WRITTEN REQUEST: Quote word for word every line of the records from the one containing "The height and width of the screenshot is (874, 1187)." through the last line of the records.
┏━━
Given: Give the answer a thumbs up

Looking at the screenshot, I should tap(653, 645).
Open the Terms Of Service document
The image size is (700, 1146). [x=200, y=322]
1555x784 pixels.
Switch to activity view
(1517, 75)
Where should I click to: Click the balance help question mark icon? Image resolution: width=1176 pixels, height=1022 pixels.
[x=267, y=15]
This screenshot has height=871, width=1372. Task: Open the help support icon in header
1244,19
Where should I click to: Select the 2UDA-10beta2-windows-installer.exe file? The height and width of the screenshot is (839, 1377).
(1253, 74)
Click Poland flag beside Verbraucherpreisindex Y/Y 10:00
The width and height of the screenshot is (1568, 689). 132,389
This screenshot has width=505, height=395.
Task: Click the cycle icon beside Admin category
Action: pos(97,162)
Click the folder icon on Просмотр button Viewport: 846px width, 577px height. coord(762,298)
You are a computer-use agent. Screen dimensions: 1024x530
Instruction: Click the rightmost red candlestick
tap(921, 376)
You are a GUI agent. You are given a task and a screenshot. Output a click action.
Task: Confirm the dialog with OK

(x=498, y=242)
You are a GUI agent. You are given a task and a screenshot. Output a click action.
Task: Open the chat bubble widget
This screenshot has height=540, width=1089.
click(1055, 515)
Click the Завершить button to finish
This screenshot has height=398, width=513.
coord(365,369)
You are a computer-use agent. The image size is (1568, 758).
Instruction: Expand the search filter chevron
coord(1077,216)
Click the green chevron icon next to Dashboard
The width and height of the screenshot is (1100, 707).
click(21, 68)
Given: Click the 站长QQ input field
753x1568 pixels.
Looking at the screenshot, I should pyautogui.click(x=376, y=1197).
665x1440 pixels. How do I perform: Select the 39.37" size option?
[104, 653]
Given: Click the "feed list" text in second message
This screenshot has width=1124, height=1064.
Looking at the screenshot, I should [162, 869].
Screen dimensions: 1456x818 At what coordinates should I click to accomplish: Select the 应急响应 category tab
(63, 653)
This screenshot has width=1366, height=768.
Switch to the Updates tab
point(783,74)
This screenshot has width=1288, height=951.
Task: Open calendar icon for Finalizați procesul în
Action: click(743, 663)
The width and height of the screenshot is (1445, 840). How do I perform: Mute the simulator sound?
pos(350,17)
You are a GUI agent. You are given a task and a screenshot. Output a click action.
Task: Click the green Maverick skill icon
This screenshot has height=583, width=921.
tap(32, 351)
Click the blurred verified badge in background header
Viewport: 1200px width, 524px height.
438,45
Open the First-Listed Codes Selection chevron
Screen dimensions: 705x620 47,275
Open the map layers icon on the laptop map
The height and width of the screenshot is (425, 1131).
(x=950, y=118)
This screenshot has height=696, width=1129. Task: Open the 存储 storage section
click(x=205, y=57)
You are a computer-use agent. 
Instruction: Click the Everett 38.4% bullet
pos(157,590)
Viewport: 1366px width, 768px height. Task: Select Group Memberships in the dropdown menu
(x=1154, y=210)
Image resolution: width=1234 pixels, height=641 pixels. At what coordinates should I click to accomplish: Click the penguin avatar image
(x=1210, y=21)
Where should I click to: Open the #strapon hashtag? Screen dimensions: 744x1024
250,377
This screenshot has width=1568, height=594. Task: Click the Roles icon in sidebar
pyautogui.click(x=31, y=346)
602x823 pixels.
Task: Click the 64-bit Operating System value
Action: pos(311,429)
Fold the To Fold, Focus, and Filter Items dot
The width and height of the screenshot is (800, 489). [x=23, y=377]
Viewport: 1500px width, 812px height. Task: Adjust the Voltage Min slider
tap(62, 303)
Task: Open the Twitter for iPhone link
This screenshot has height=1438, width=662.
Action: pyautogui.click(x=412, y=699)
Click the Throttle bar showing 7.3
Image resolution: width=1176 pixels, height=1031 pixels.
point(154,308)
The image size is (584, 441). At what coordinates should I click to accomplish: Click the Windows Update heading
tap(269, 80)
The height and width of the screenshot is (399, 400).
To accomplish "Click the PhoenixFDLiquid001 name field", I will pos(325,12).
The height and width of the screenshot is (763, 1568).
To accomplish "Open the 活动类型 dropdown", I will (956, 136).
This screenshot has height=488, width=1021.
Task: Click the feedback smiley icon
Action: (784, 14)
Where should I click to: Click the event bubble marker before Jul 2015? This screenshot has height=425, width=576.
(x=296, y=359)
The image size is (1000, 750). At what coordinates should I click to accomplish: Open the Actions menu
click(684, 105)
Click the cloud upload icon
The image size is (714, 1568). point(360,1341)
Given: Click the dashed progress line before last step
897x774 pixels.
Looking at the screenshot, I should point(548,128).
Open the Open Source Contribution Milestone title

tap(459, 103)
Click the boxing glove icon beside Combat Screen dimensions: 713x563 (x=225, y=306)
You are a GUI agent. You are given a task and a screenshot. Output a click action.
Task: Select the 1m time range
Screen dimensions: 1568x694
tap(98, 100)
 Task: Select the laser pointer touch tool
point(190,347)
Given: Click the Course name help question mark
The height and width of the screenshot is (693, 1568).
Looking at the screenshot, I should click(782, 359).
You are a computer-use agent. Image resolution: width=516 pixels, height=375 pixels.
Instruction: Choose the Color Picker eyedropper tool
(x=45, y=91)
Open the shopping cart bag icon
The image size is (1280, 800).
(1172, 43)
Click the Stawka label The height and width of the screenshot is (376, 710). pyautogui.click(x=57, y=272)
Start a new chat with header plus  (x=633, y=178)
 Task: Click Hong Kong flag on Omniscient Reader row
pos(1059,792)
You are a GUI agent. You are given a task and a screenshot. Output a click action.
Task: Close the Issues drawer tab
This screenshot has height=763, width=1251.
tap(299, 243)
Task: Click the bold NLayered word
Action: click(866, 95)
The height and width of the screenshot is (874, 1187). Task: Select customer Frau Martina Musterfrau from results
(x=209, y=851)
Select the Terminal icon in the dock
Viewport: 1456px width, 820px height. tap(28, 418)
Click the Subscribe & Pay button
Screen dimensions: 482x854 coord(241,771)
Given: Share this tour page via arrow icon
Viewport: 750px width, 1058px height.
┗━━
FULL ANSWER:
The height and width of the screenshot is (874, 1187). Task: Select customer Frau Martina Musterfrau from results
(x=209, y=851)
Select the Terminal icon in the dock
Viewport: 1456px width, 820px height. tap(28, 418)
Click the Subscribe & Pay button
Screen dimensions: 482x854 coord(241,771)
Given: Share this tour page via arrow icon
Viewport: 750px width, 1058px height.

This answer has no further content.